İran'ın şu anda çok ileri operasyonlar yaptığını anlatan Atalay, bu konularda yoğun bir işbirliği olduğunu kaydetti. Atalay, Kuzey Irak'ın, ABD'nin tutumunun daha belirgin olduğunu ifade etti.

Hükümet olarak bütün bu sorunlarda tercihlerinin demokratik ve insani çözümler olduğunu vurgulayan Atalay, çalışmalarını o yönde ağırlıkla sürdüreceklerini belirtti.

Vatandaşa daha fazla sahip çıkılması gerektiğine önem verdiklerini anlatan Atalay, ''Her vatandaşımızın hiçbir ayrım gözetmeden şunu bilmeli, 'Ben devletin gözünde hep birinci sınıf vatandaşım'' diye konuştu.

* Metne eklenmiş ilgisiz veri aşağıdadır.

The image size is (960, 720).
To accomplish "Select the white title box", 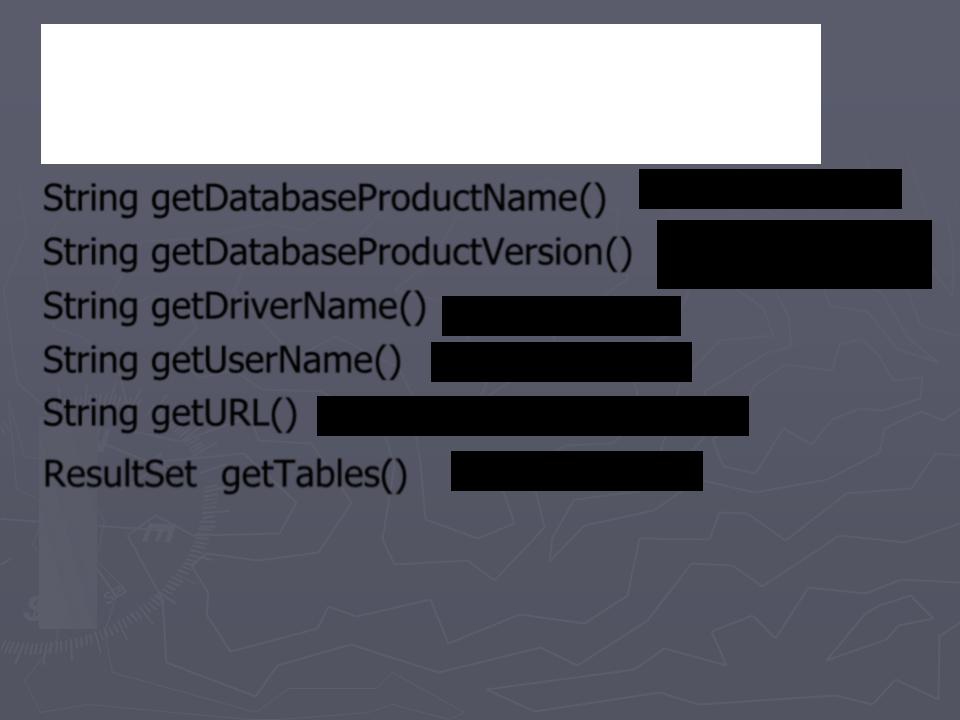I will pyautogui.click(x=430, y=94).
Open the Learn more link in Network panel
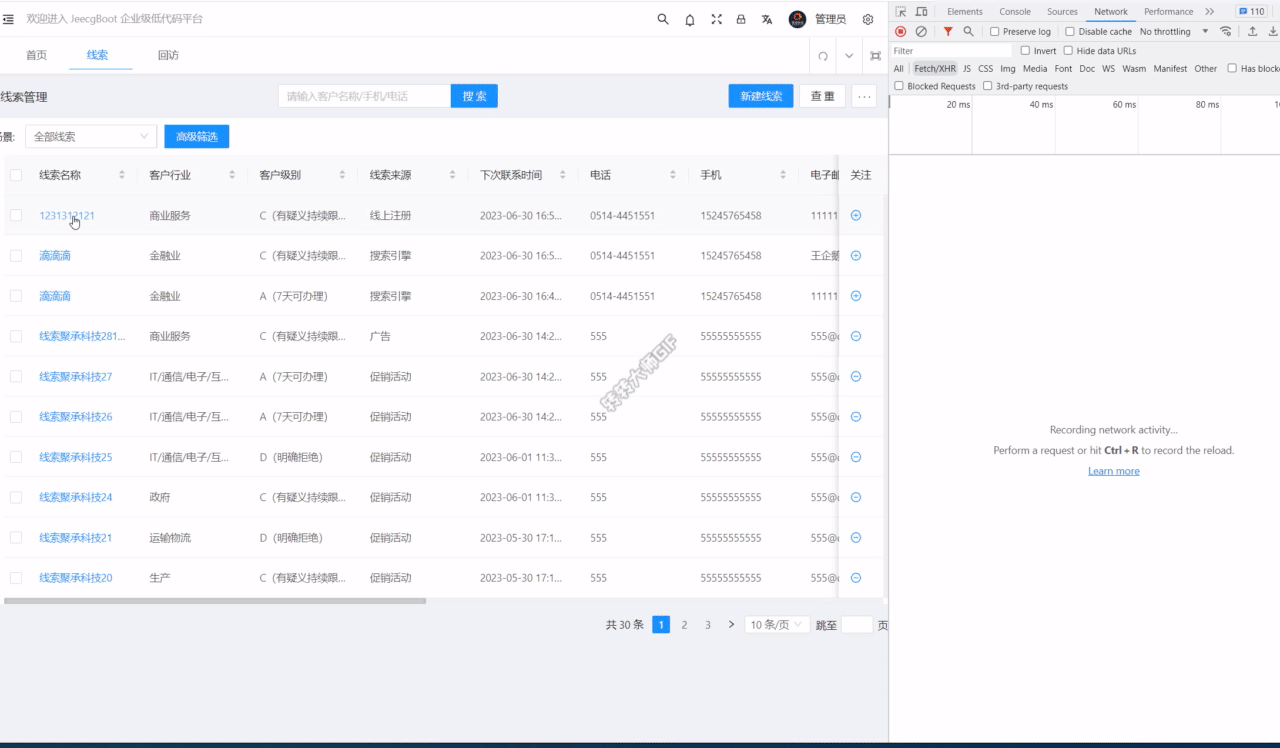This screenshot has height=748, width=1280. coord(1113,470)
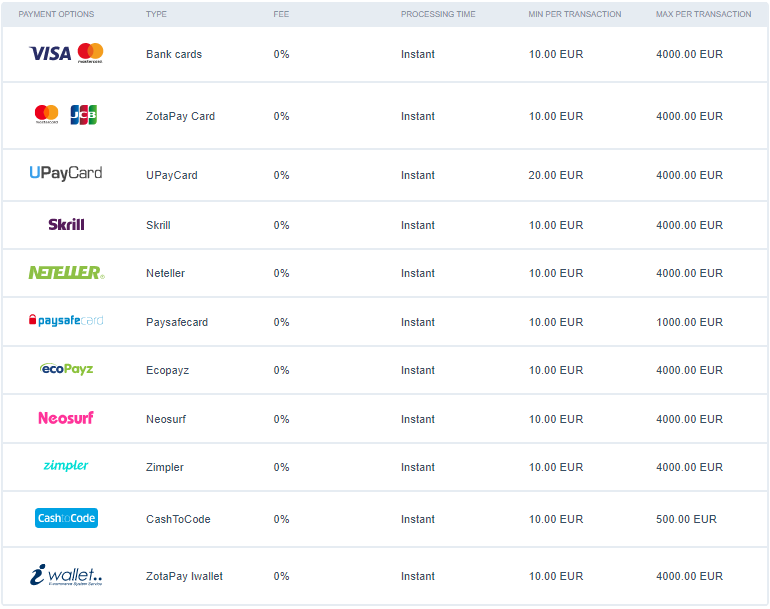Screen dimensions: 770x609
Task: Click the blue CashtoCode logo
Action: click(66, 518)
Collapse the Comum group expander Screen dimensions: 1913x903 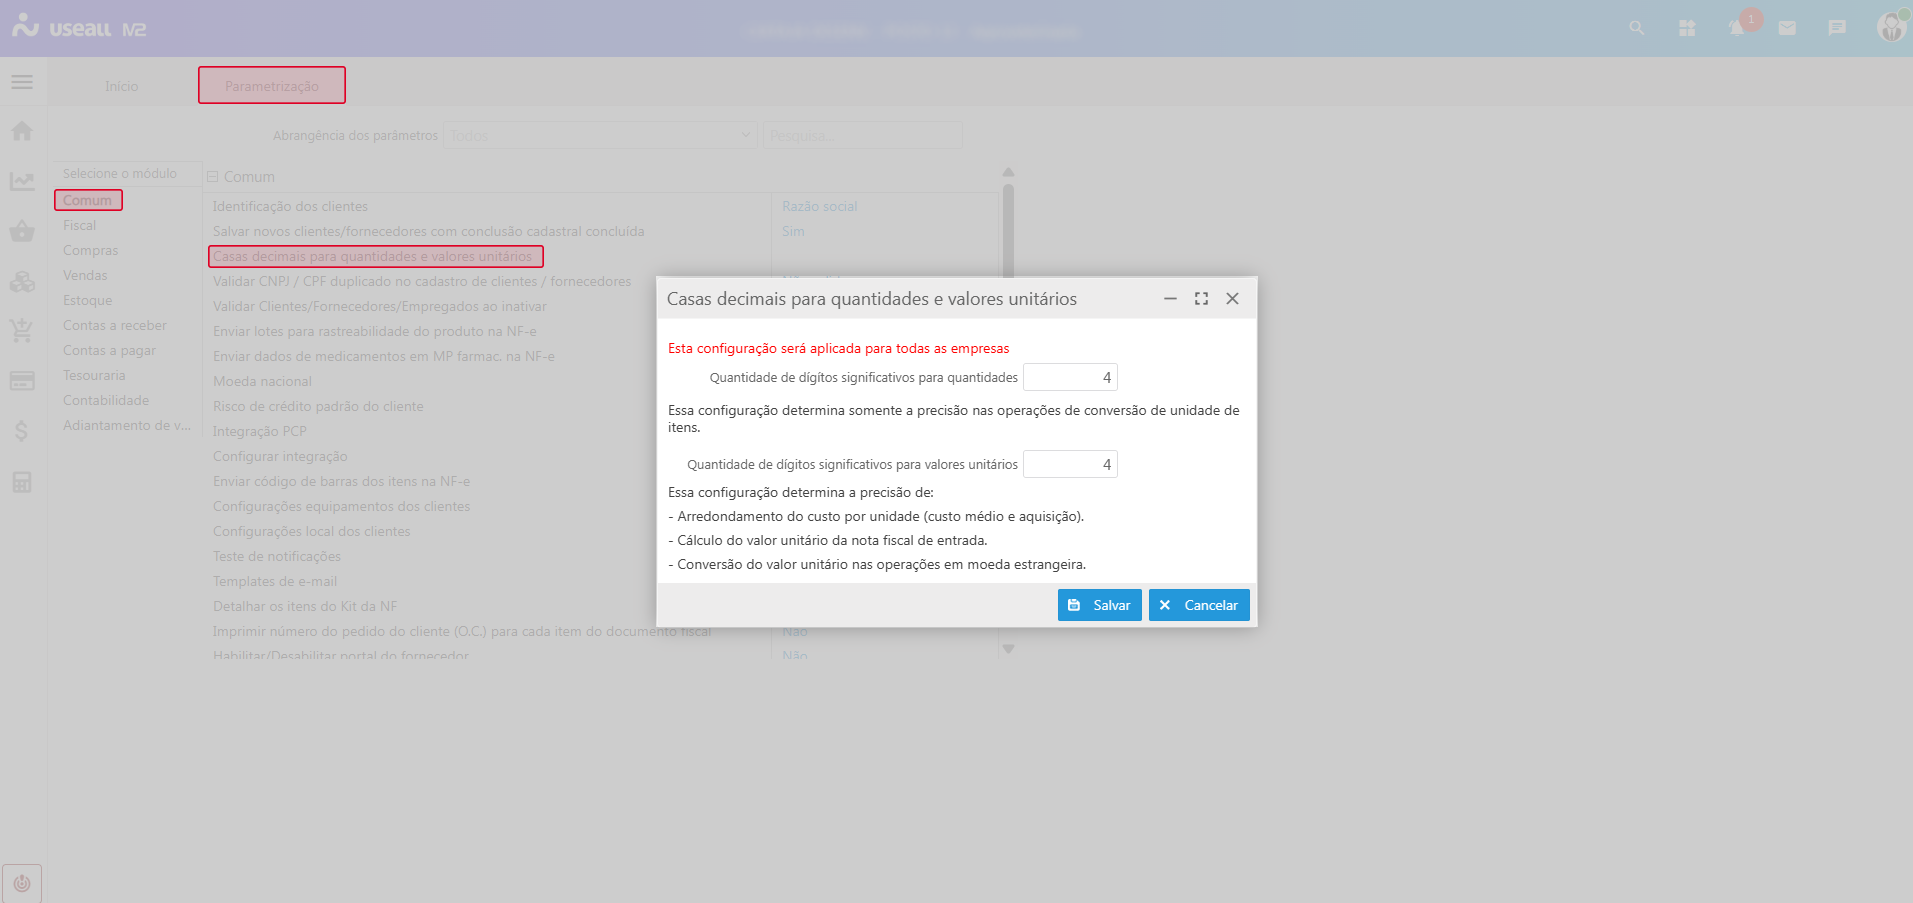coord(212,177)
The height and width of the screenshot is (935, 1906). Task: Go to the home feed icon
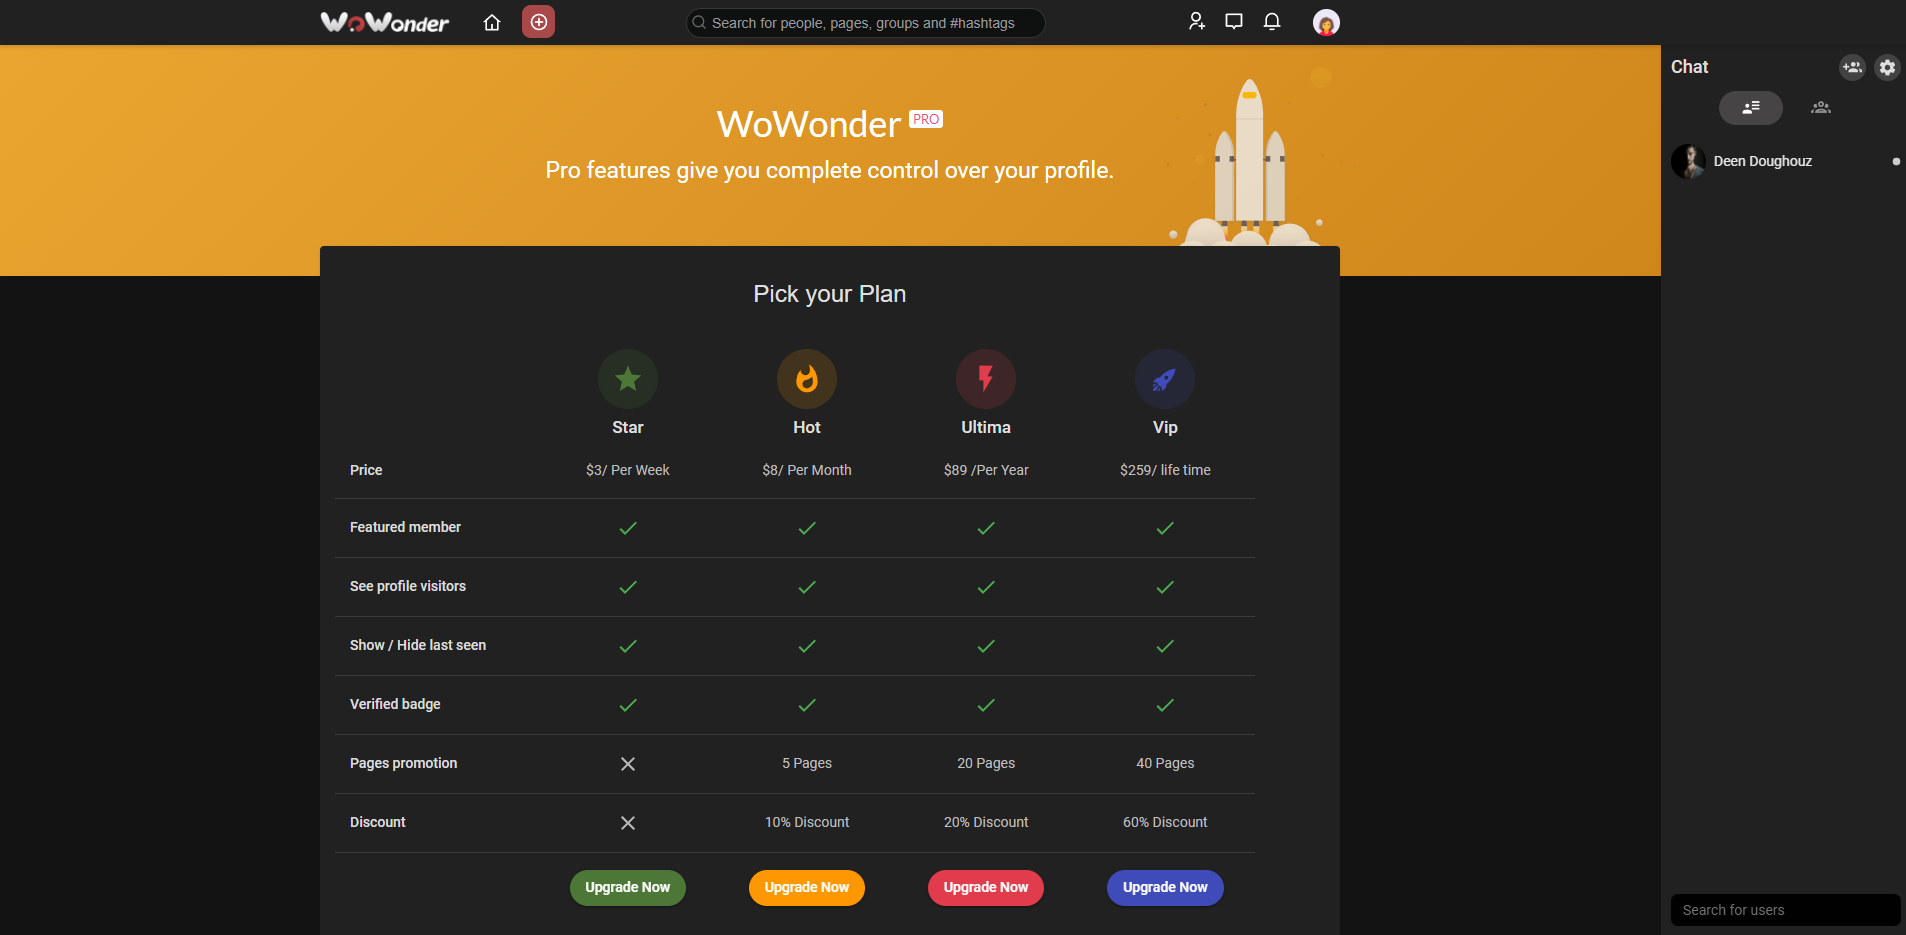491,22
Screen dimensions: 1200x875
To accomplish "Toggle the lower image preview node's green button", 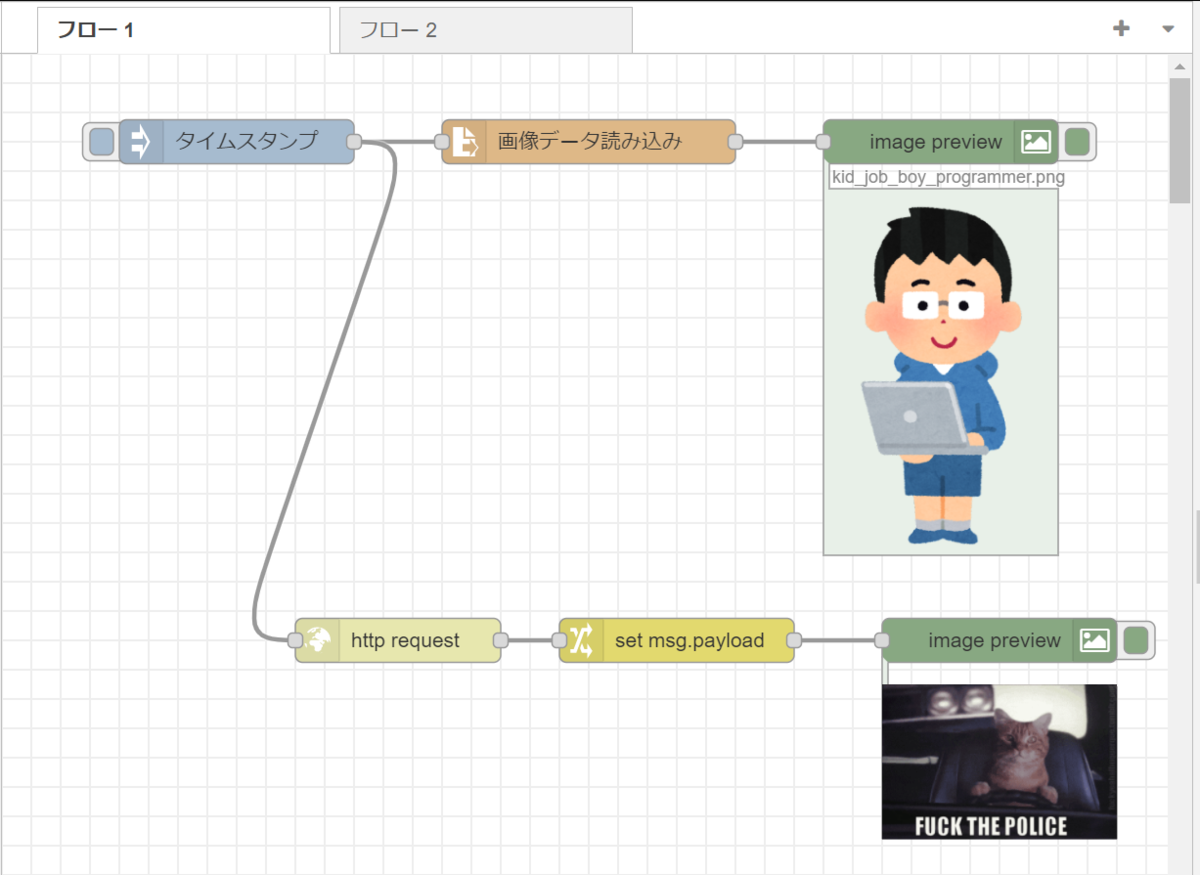I will click(x=1135, y=640).
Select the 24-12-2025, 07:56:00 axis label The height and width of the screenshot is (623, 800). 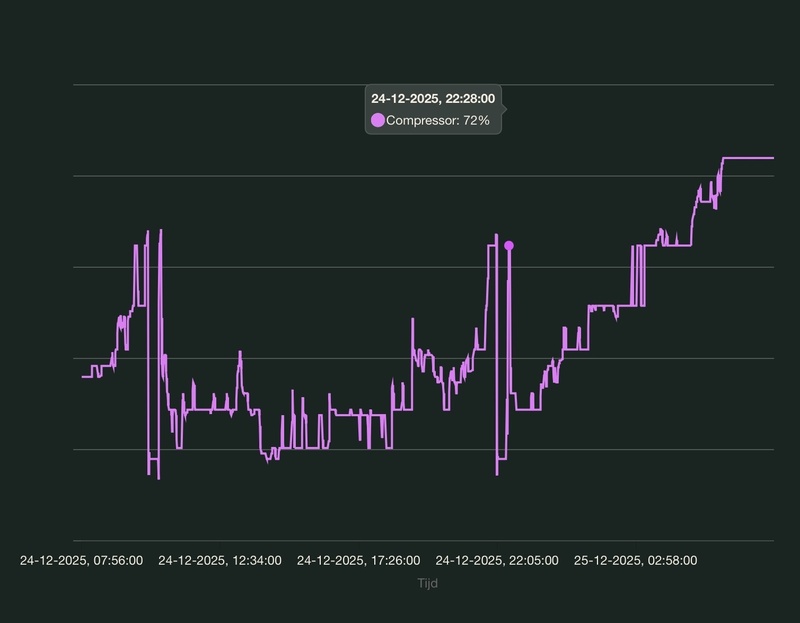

Özellikle bölge vatandaşına daha fazla sahip çıkılması gerektiğini ifade eden Atalay, ''Devletimize vatandaşımızın güvenini artırdıkça terör zemin bulamayacaktır'' dedi.

Atalay, bölgede, hem hükümet, hem parti olarak ciddi bir çalışma başlatacaklarını, bölge insanıyla daha fazla bir araya geleceklerini söyledi.

Yayla yasağı

''Gediktepe ve Lice'deki olaylardan sonra askerden de bir rahatsızlık ifadesi dikkatinizi çekmiştir, belki yayla yasağı ve yol kontrolleri konusunda. Bu konuda yeni bir düzenleme olacak mı?'' sorusu üzerine Atalay, şunları kaydetti:
''Gediktepe'nin yayla yasağıyla bir ilgisi yok. Gediktepe'dekiler sınır ötesinden Hakurk'tan geldiler. Yayla yasağı ve yol kontrolü ile ilgili hükümet bölgedeki hayatı biraz daha rahatlatma açısından bazı tedbirler alır. Öyle yerler var ki kısa bir yolda çok sayıda yol kontrolü var. Bizim valilere yazdığımız genelge şudur, 'terörle mücadeleyi aksatmayacak şekilde, bunlar gözden geçirilsin.' Yayla yasakları ekonomik olarak büyük bir şey, hayvancılığı öldüren... Şimdi o da terörle mücadeleyi aksatmayacak. Yeniden valilere ifade ettik.''

Öte yandan ''AK Parti İstanbul Milletvekili Murat Başesgioğlu'nun istifasını nasıl değerlendiriyorsunuz?'' sorusuna Atalay, bu haberi yeni duyduğunu ve beklediği bir şey olmadığını söyledi.